Do you guys know any really comfy books to read this season?
Wodehouse is about as comfy as it gets.
>>8824936
thanks man. Just skimmed over a bit of it and it's really good
Dubliners
The Big Sea by Langston Hughes
knausgaard's my struggle
>>8825087
Liar. It shows you don't know what Wodehouse is. If you knew you would know that you can't skim over "it"
>>8825158
He said "a bit of it". Presumably meaning he read a few paragraphs here and there.
>>8824744
The Growth of the Soil, by Knut Hamsun. Comfiest shit about a hard-working Norwegan settler family.
>>8824744
Also Robert Walser's novels.
What do you guys mean by "comfy"
I'm new here.
>>8825864
Nothing too dark or terrible happening, characters are mostly decent people, and everything works out in the end (in some sense).
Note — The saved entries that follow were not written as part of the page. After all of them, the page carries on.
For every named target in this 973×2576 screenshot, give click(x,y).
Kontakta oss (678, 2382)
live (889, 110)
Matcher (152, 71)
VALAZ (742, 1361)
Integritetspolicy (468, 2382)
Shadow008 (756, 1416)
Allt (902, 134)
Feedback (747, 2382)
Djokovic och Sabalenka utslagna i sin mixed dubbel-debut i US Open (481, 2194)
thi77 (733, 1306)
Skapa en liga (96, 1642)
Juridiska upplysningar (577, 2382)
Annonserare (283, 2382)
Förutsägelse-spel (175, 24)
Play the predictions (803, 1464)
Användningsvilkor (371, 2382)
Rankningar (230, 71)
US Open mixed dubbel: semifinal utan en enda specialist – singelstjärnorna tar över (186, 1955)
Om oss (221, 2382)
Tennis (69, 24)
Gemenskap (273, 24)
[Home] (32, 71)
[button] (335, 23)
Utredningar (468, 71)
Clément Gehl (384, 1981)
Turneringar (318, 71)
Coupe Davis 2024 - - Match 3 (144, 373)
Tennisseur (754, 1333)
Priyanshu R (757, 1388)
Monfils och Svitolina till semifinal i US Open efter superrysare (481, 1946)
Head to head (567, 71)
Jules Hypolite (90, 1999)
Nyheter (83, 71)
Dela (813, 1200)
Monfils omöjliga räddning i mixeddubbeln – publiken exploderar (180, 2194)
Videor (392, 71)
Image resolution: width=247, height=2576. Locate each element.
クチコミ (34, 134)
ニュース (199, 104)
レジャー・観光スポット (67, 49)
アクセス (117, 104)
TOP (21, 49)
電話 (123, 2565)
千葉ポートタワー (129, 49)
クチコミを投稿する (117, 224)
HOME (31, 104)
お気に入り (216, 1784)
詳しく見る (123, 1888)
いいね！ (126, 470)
Maybe some light comedy, too. It's a vague term, though, so some comfy books won't fit that definition.
Don Quixote
>>8824744
Silas Marner
The Alchemist
Pretty much any Haruki Murakami. He's the ultimate rainy day comfy author.
>>8825769
seconding w/ any Hamsun book. saying "hard working settler family" won't convince people, but trust me
Cortazar's Rayuela. Paris, wine, love, winter, long intelectual rants. A long and experimental but not tedious or difficult, lesser known, /lit/ 100 book to consume your freetime. What more can you ask for?
If on a winter's night
>>8824744
Candide
Oblomov
Hogfather if you want yule darkness comfy.